Word and element pointing entries:
__________________________________________________

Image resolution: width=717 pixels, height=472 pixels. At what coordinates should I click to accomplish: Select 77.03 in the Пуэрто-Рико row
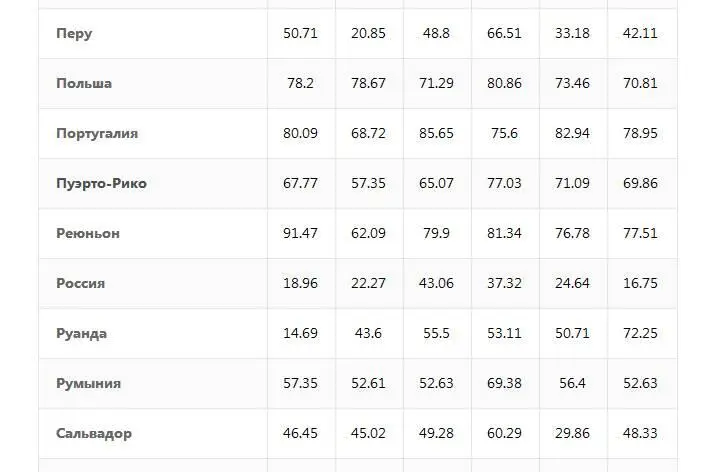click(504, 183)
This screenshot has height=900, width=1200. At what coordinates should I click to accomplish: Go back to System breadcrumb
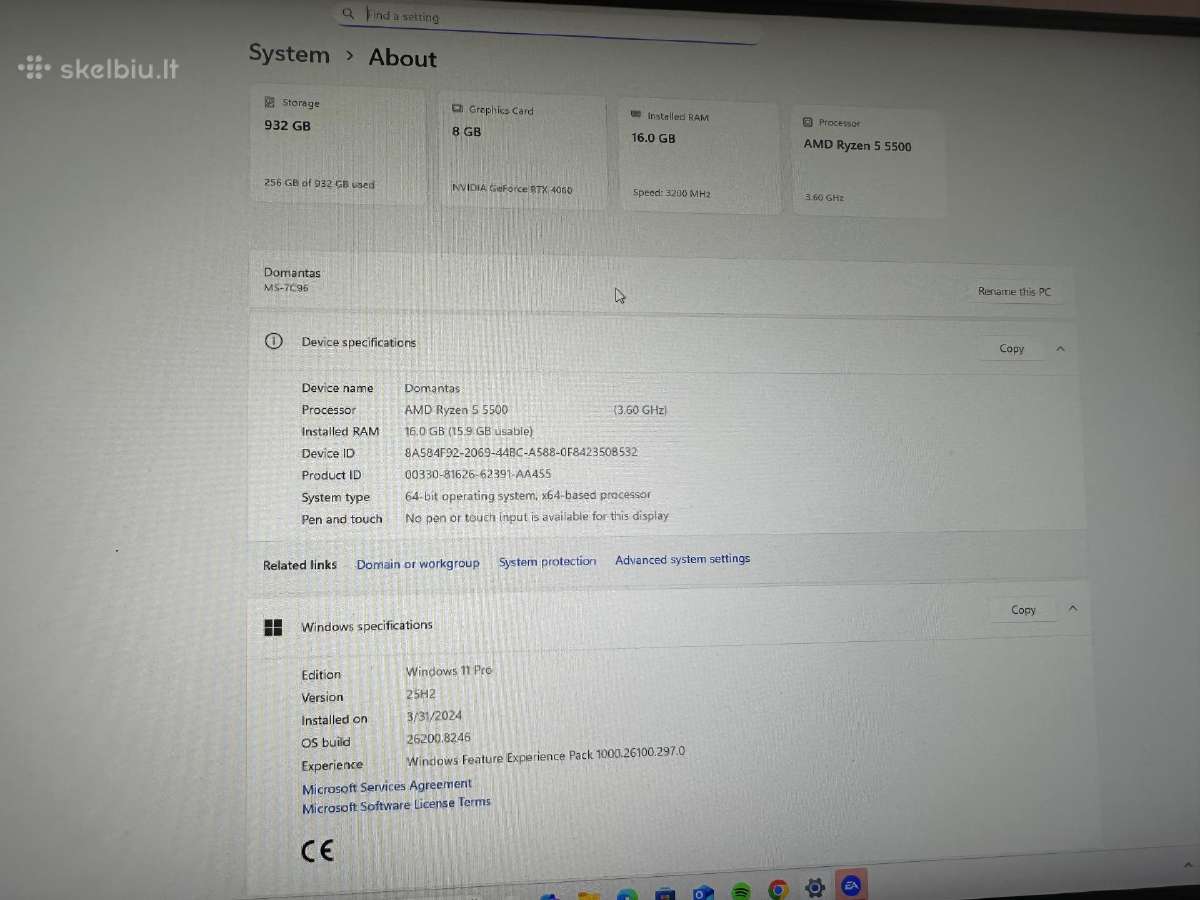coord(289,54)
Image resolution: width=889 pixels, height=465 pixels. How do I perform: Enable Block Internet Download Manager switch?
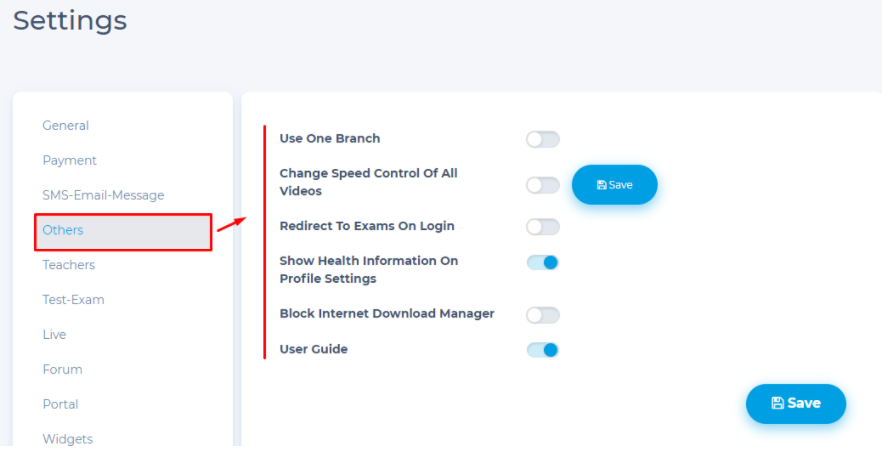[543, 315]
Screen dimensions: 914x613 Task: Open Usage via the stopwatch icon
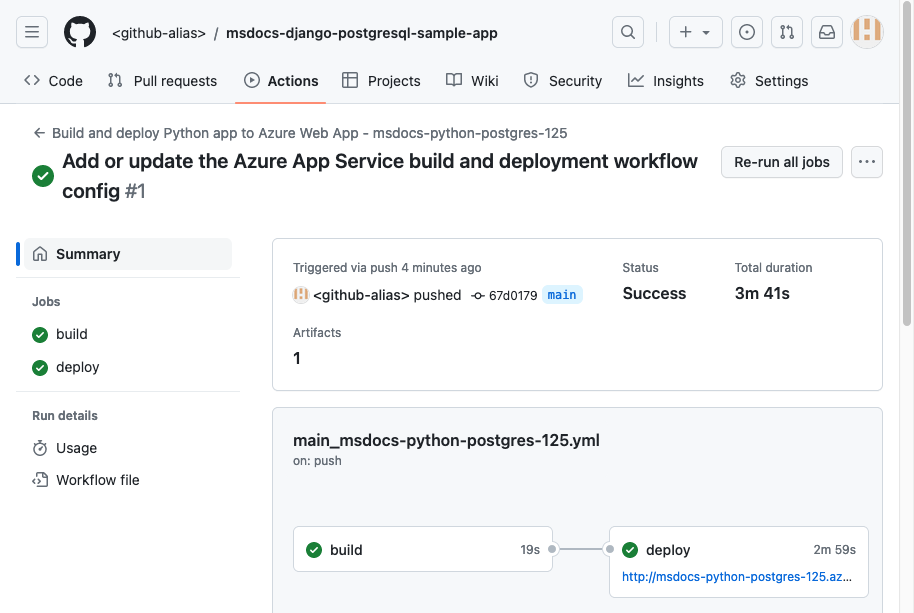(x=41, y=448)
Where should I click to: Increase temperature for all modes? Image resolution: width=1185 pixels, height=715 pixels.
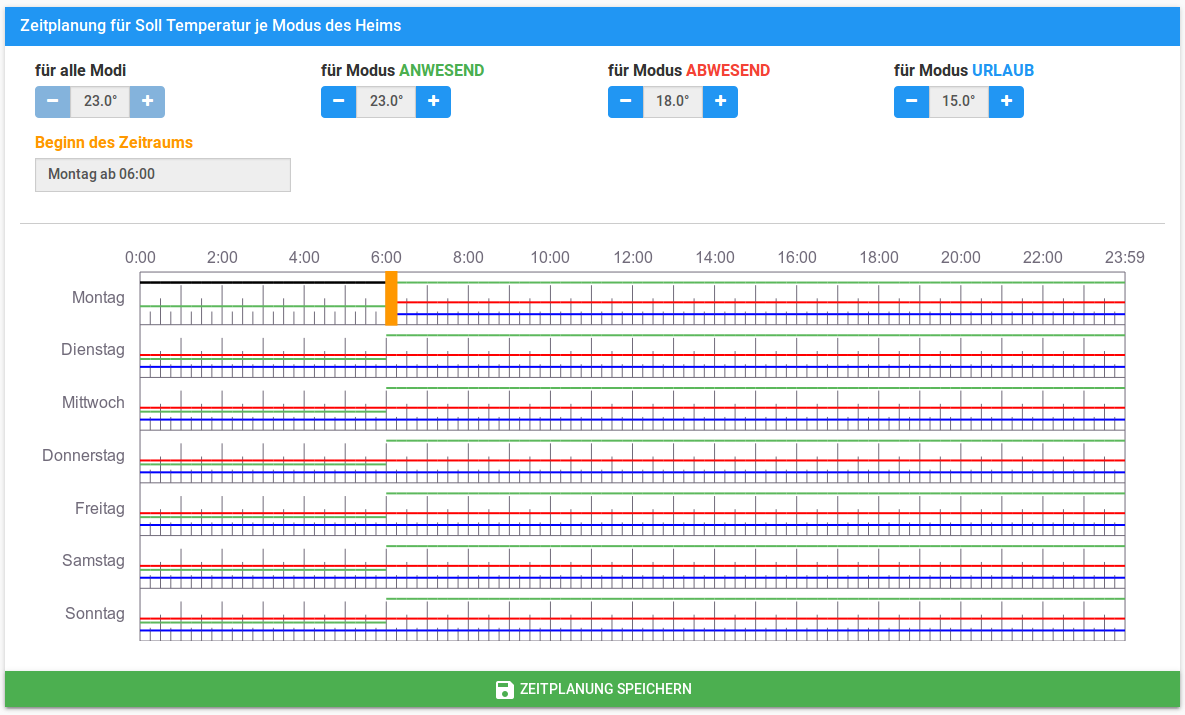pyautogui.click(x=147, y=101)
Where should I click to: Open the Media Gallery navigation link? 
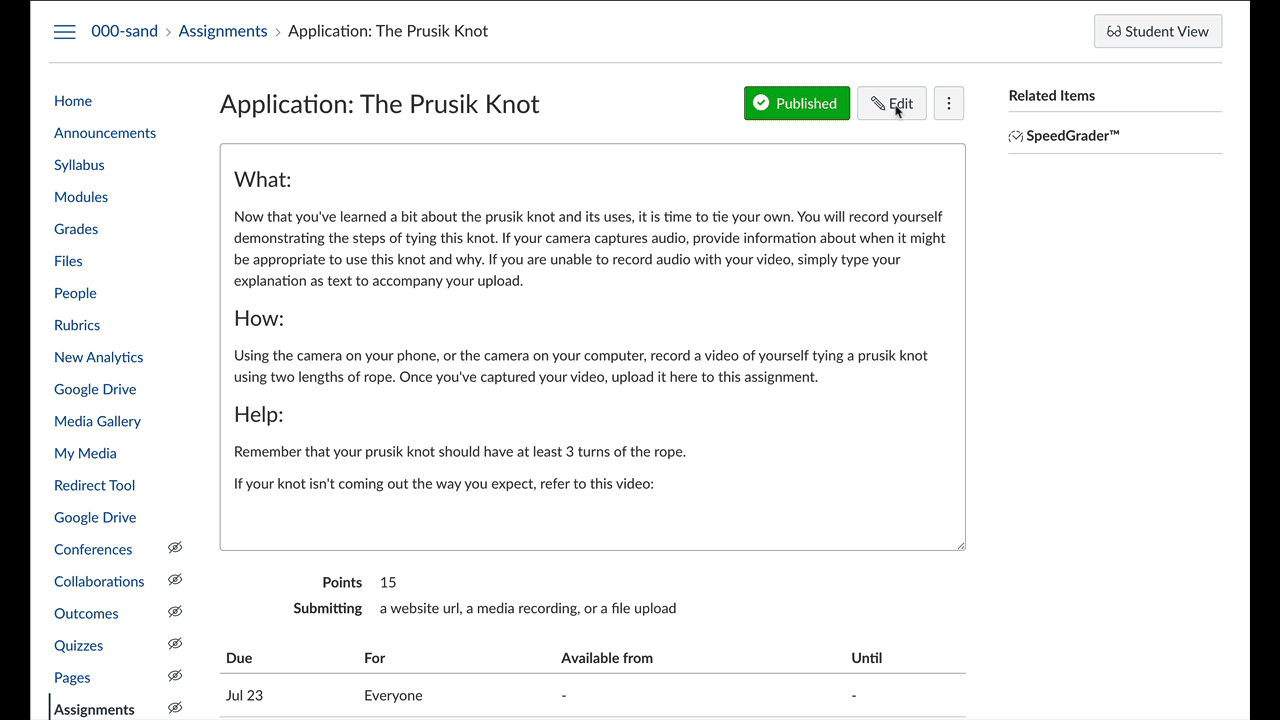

__________________________________________________

Rewrite the listing as a numbered list, running from its first line up to and including the line with "(x=41, y=448)". Skip any blank lines and leave the pictures out.

◆ **Problem solution**
1. Image resolution: width=717 pixels, height=472 pixels. At what coordinates should I click to accomplish: Select 77.03 in the Пуэрто-Рико row
2. click(504, 183)
3. This screenshot has height=900, width=1200. At what coordinates should I click to accomplish: Go back to System breadcrumb
4. coord(289,54)
5. Image resolution: width=889 pixels, height=465 pixels. How do I perform: Enable Block Internet Download Manager switch?
6. [543, 315]
7. Screen dimensions: 914x613 Task: Open Usage via the stopwatch icon
8. (x=41, y=448)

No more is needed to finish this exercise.